ENTRIES SUPPLIED Start Marker

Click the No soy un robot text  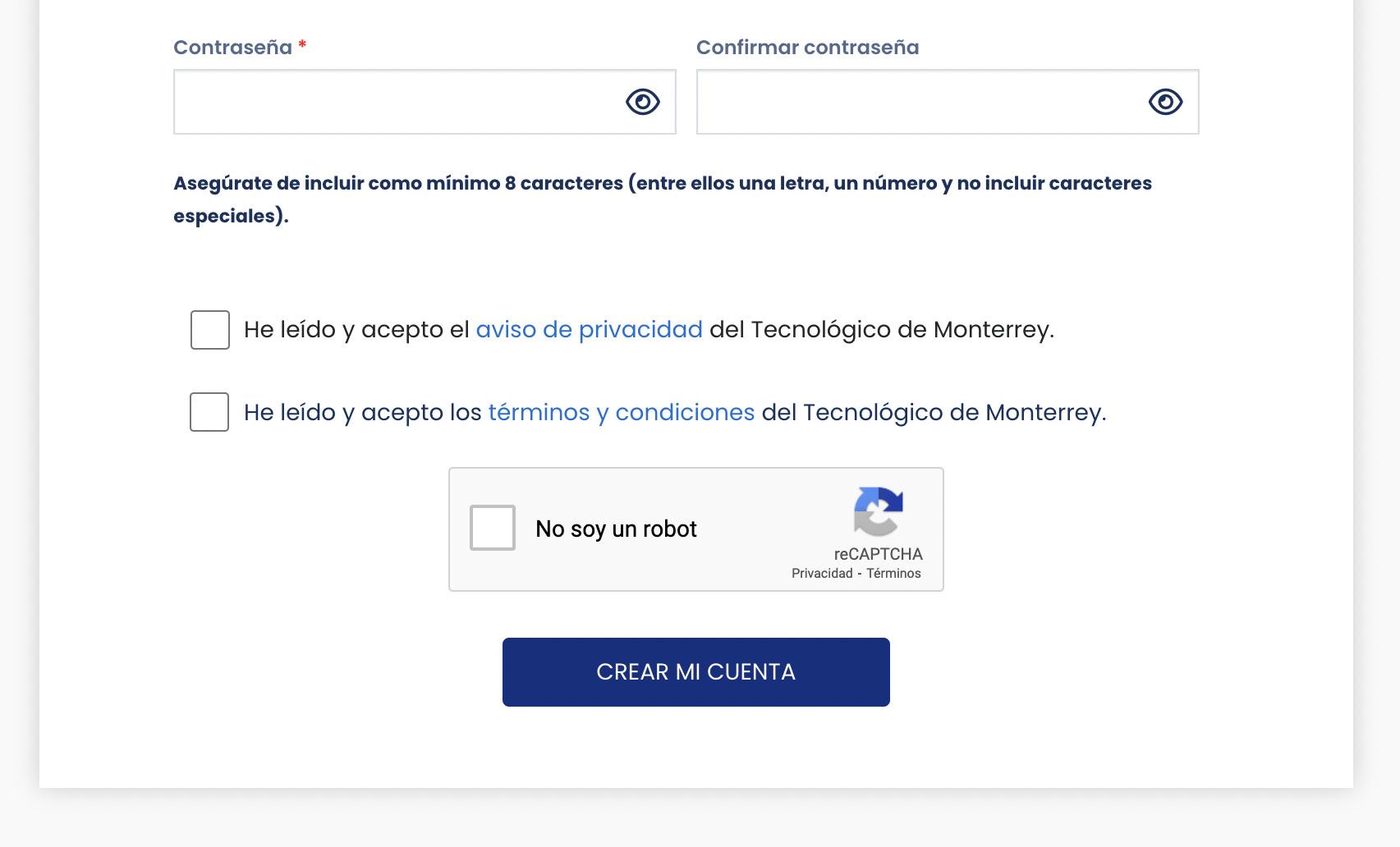click(x=616, y=529)
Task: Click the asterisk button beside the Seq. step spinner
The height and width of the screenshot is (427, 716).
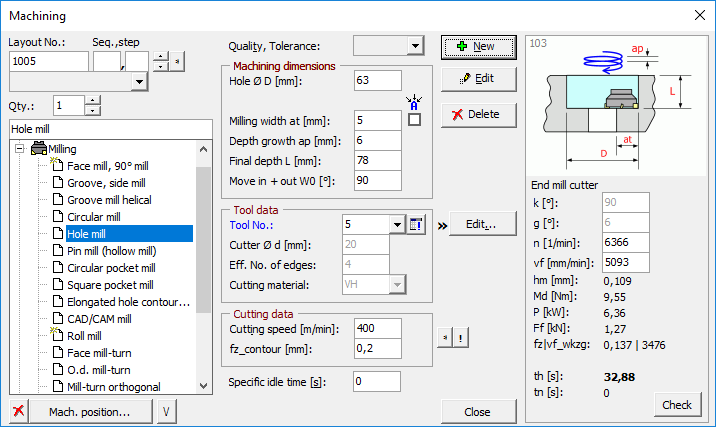Action: pyautogui.click(x=177, y=62)
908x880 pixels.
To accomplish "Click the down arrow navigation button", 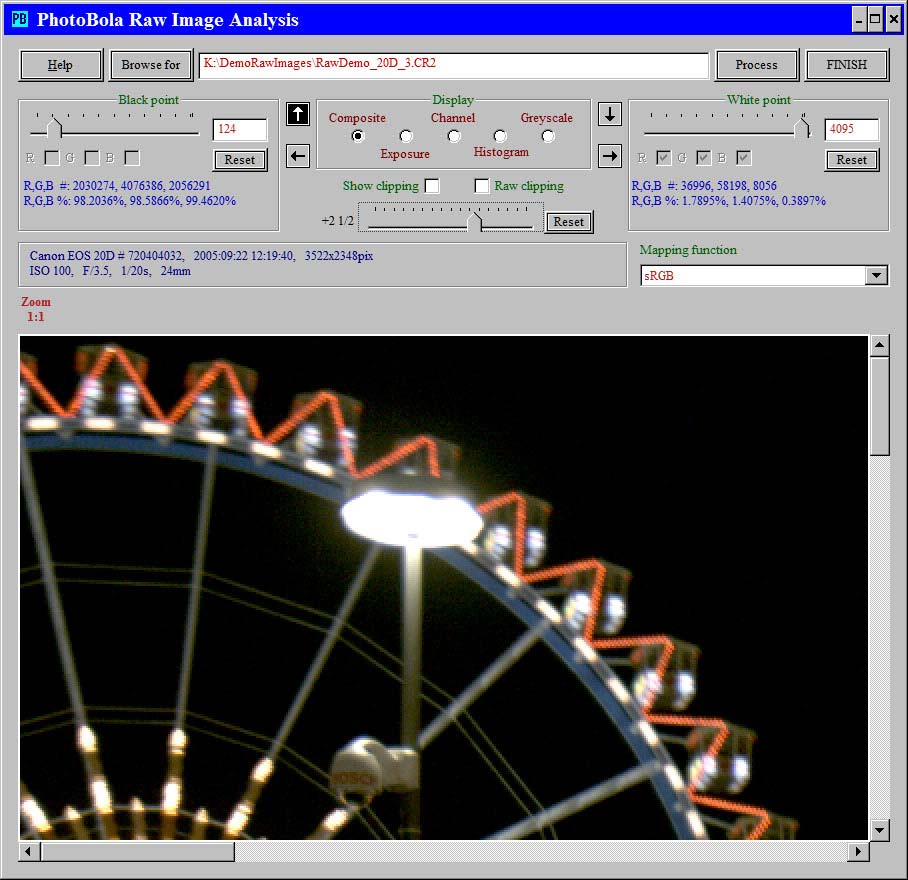I will pyautogui.click(x=610, y=114).
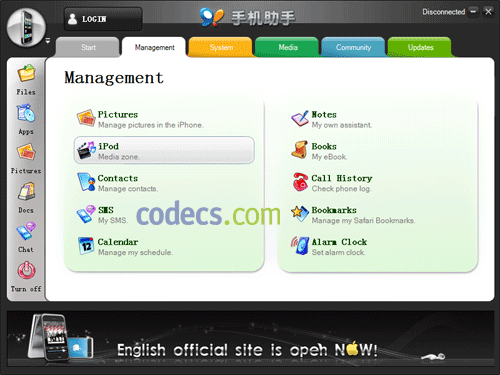Open the iPod Media zone item
The width and height of the screenshot is (500, 375).
(164, 150)
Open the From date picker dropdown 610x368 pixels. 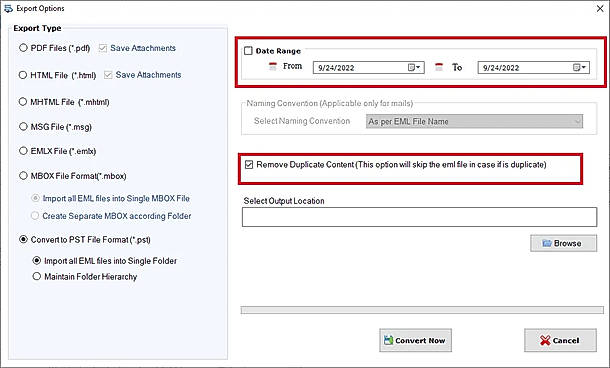[x=414, y=68]
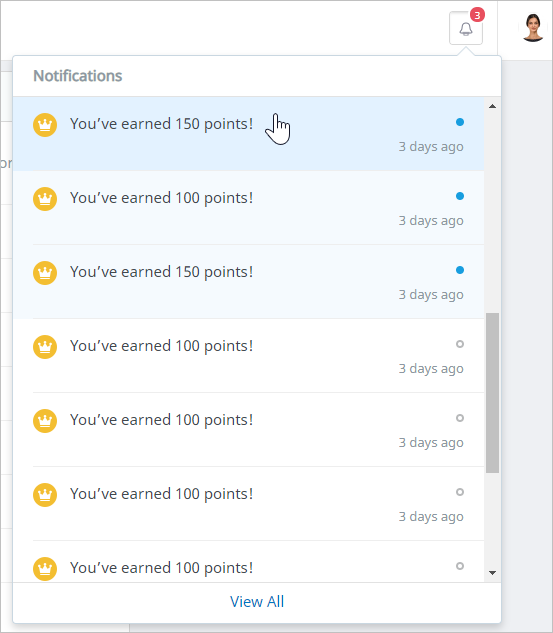Click the crown icon of fourth notification
Viewport: 553px width, 633px height.
coord(45,347)
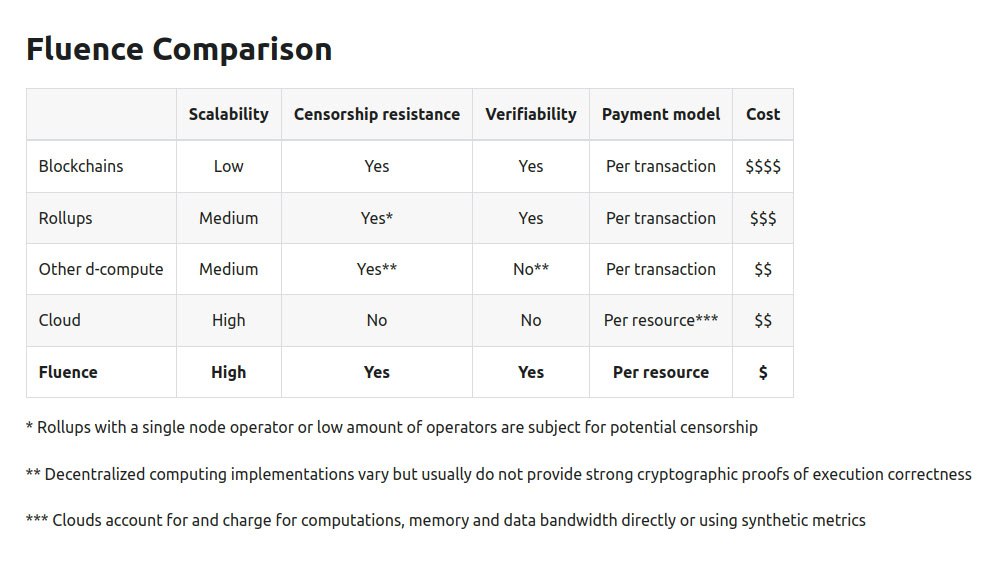Click the Payment model column header
Image resolution: width=1001 pixels, height=562 pixels.
pyautogui.click(x=660, y=114)
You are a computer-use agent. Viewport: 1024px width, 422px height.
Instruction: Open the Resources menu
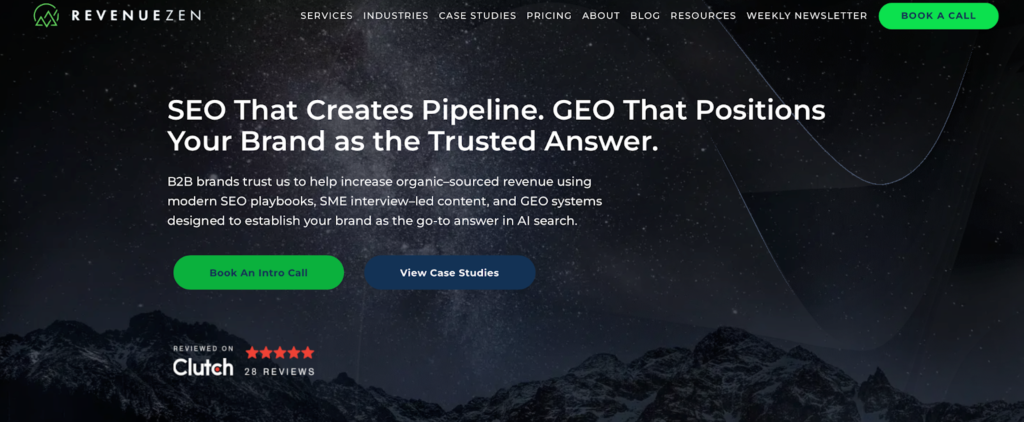click(x=703, y=16)
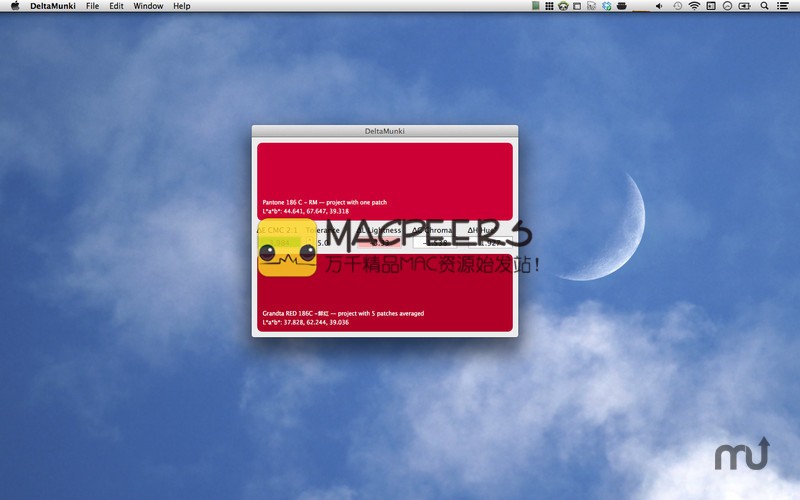
Task: Open the File menu
Action: [x=92, y=6]
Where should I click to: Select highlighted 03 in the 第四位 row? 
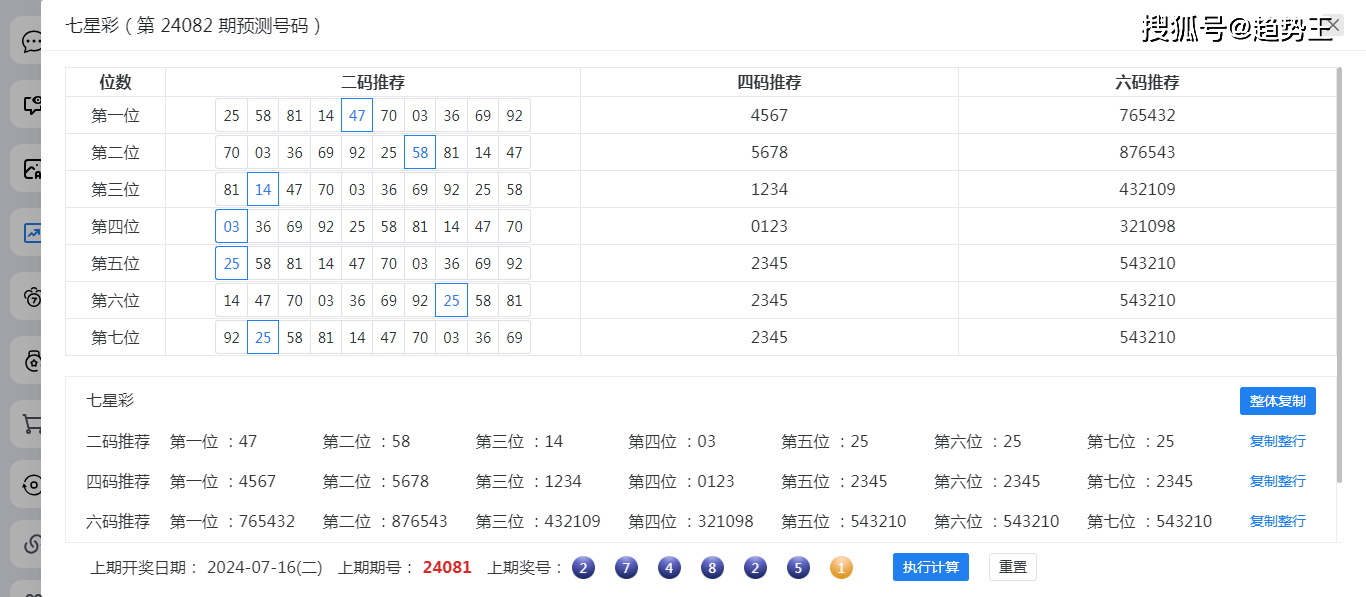pyautogui.click(x=231, y=226)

ENTRIES SUPPLIED End Marker

» **YOUR INSTRUCTIONS**
For this exercise, reproduce the data above exactly from the line containing "Instruction: Open the Resources menu" through its final line, both ends included, with no pictures in the copy.

» **YOUR SOLUTION**
Instruction: Open the Resources menu
click(x=703, y=16)
Task: Open the File menu
Action: [x=92, y=6]
Where should I click to: Select highlighted 03 in the 第四位 row? 
pyautogui.click(x=231, y=226)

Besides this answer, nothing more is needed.